Figure 4 shows the evolution of \({\text {TMP}}_{\text {mean}}\) on indicated planes along the dissection. The maximum and minimum instantaneous values of TMP across the cycle are shown as transparent bars to indicate the range of TMP experienced at each location. In both simulations, the TL is more pressurised in the proximal thoracic aorta, planes a–c, while the FL is more pressurised everywhere beyond the first re-entry tear, planes e–l. \({\text {TMP}}_{\text {mean}}\) and \({\text {TMP}}_{\max }\) are reduced by an average of 61% in \(D_{\min }\) and are larger in magnitude everywhere except plane d.

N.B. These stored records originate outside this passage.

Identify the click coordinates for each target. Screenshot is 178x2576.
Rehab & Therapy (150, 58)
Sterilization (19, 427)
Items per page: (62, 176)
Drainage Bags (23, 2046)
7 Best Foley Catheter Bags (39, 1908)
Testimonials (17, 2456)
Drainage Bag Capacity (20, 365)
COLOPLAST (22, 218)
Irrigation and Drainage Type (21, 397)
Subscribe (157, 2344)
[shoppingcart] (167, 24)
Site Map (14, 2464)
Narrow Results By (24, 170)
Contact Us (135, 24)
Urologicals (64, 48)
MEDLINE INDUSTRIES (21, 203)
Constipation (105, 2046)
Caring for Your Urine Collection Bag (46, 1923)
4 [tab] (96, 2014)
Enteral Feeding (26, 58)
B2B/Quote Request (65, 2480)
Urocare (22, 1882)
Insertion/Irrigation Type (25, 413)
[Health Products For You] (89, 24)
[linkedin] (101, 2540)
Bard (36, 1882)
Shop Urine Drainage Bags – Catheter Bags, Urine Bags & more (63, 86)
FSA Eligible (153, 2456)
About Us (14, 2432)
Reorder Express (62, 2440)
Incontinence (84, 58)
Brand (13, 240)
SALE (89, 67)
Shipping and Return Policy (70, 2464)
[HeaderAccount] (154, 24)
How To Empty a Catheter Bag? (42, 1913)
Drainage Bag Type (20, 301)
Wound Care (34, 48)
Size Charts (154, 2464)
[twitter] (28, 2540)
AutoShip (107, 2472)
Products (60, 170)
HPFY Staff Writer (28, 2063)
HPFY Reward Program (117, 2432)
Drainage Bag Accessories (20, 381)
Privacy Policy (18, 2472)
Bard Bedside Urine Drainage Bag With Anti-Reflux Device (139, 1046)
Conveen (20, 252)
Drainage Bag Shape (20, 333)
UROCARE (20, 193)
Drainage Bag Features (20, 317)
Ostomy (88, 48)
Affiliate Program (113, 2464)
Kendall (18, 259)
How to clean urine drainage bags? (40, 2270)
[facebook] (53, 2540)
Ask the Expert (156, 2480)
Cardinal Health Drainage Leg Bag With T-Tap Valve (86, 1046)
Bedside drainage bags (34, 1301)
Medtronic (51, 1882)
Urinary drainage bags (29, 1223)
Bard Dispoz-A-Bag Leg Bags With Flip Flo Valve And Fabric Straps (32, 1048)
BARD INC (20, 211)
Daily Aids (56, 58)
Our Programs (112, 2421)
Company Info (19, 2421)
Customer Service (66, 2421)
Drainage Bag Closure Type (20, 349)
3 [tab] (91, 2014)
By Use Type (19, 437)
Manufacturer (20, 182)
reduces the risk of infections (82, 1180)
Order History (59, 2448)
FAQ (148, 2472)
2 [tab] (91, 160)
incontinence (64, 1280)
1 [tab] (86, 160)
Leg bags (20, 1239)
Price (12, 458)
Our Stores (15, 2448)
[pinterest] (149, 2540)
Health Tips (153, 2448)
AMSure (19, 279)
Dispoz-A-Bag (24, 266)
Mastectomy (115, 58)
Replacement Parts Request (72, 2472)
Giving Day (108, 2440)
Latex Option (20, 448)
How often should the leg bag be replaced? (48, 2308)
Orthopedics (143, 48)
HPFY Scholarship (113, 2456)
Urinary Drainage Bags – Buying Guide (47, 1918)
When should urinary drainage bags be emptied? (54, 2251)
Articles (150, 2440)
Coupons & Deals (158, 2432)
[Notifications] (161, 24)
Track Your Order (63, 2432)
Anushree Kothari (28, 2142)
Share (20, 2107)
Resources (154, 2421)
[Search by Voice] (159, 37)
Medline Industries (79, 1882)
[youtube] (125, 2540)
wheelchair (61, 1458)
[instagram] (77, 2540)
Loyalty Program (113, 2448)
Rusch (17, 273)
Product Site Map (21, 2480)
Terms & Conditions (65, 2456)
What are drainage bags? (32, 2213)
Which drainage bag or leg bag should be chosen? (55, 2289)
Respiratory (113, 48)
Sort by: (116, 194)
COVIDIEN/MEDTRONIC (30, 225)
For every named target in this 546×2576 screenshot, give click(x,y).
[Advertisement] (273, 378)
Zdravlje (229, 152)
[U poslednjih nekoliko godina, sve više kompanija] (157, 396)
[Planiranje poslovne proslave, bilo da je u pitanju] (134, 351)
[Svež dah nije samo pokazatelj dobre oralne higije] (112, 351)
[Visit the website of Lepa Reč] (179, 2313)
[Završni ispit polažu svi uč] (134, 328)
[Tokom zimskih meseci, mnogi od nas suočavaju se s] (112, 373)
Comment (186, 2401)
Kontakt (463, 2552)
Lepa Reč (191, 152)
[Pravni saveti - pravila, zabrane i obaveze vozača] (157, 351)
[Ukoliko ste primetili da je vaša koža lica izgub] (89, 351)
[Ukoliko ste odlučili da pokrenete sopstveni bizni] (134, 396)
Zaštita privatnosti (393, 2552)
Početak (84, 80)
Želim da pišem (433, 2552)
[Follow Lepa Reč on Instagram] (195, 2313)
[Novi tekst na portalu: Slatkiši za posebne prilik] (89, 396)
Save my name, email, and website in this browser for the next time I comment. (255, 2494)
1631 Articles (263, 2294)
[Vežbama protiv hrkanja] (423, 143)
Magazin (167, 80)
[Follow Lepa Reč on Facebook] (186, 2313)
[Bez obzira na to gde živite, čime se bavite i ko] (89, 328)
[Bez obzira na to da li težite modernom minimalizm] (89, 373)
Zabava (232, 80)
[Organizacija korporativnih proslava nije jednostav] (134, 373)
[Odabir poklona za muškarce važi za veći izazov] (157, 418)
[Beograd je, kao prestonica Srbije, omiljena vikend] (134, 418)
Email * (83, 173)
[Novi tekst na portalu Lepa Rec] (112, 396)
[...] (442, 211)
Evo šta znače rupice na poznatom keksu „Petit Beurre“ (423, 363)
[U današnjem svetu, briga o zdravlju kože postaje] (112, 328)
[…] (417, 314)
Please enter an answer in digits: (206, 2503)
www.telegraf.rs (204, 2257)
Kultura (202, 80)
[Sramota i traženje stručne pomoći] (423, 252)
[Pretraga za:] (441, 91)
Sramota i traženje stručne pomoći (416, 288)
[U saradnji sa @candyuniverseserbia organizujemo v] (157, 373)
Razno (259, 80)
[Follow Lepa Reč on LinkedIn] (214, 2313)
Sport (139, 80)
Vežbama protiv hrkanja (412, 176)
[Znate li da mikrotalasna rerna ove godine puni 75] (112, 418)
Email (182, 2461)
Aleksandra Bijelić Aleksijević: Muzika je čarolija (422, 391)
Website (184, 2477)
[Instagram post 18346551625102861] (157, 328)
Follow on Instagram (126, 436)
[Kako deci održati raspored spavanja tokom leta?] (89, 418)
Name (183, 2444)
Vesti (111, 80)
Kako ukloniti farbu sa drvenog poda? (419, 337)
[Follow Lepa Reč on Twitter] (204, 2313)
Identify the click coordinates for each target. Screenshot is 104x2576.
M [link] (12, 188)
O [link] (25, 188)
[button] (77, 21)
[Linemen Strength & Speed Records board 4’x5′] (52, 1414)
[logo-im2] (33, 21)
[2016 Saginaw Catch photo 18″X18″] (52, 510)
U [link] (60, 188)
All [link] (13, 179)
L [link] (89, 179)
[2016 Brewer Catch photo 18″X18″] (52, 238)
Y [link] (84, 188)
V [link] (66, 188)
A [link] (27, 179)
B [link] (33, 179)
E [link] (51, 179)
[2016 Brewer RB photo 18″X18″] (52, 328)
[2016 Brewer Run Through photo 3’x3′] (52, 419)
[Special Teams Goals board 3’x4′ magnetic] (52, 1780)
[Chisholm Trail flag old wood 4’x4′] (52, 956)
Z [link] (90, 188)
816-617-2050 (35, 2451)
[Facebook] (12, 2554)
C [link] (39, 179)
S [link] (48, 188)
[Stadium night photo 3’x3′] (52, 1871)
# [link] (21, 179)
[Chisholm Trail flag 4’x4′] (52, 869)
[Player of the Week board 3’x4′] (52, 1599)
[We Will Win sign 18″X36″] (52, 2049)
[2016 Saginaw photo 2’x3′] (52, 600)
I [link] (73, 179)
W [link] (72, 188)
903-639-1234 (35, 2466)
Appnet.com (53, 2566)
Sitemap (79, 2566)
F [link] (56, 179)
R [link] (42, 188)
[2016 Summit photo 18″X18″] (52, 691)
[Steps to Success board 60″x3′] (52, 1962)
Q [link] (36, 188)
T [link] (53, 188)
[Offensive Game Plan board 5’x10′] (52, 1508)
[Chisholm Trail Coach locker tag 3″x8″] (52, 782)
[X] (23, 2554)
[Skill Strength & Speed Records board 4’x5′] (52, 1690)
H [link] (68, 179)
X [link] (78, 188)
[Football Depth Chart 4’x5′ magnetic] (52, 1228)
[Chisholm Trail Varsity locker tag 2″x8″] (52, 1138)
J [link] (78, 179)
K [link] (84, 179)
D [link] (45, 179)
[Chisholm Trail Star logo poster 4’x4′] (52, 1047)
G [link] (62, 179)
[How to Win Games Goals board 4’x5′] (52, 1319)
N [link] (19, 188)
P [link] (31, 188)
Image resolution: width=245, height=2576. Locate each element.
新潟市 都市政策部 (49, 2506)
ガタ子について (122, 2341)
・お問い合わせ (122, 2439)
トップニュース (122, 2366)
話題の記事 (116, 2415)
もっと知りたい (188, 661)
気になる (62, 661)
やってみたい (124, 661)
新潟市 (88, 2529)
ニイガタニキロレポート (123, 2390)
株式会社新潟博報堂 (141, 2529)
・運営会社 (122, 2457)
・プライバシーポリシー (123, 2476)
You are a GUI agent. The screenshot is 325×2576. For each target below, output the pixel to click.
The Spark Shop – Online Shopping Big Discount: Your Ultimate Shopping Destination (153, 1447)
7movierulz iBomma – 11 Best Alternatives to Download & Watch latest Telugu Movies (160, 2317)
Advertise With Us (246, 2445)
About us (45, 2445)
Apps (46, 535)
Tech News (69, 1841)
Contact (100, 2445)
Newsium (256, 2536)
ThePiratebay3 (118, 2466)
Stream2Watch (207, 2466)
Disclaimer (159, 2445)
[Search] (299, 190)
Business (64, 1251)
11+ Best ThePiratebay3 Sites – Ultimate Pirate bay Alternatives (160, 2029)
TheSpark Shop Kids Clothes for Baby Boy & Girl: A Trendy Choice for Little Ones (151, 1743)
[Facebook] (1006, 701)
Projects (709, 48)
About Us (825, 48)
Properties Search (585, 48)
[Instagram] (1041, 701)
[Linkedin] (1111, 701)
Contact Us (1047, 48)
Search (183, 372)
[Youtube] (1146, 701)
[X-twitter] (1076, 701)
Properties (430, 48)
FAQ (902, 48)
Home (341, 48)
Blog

Plane d on Fig. 4, located \(\approx\) 35 mm proximal to the first re-entry tear, is the only plane where the sign of TMP\(_{\text {mean}}\) differs between cases, being negative in \(D_{\min }\) and positive in D. This indicates that the first balance point (FBP), defined as the first location where \({\text {TMP}}_{\text {mean}} = 0\), occurs more proximally in \(D_{\min }\). Plane d is also the only location where TMP\(_{\max }\) is higher in \(D_{\min }\). Furthermore, this plane lies in the region of maximal FL growth. The temporal variation of TMP at plane d is also shown inset in each case, illustrating that pressure dynamics between D and \(D_{\min }\) differ substantially at this location.

Velocity

Velocity magnitude contours from simulations and 4DMR are compared on selected planes at peak systole (\(T_{1}\)) and late systole (\(T_{2}\)) in Fig. 5. Contours from omitted planes can be found in Supplementary Material SM5. Although differences in velocity magnitude are observed between D and \(D_{\min }\), as will be discussed further below, flow distributions are similar and provide excellent qualitative agreement with 4DMR throughout. High FL velocities are observed on Fig. 5 plane a as flow jets through the PET. On planes b–g, the TL reduces in size while flow beyond the PET jet disperses throughout the FL, resulting in high TL and very low FL velocities. Near plane h, three of the four major abdominal branches bifurcate from the TL, reducing TL velocity. Beyond plane i, FL velocity exceeds TL velocity as FL area reduces and flow is transferred to the TL due to negative TMP and the presence of multiple tears. These trends are reflected in both CFD and 4DMR.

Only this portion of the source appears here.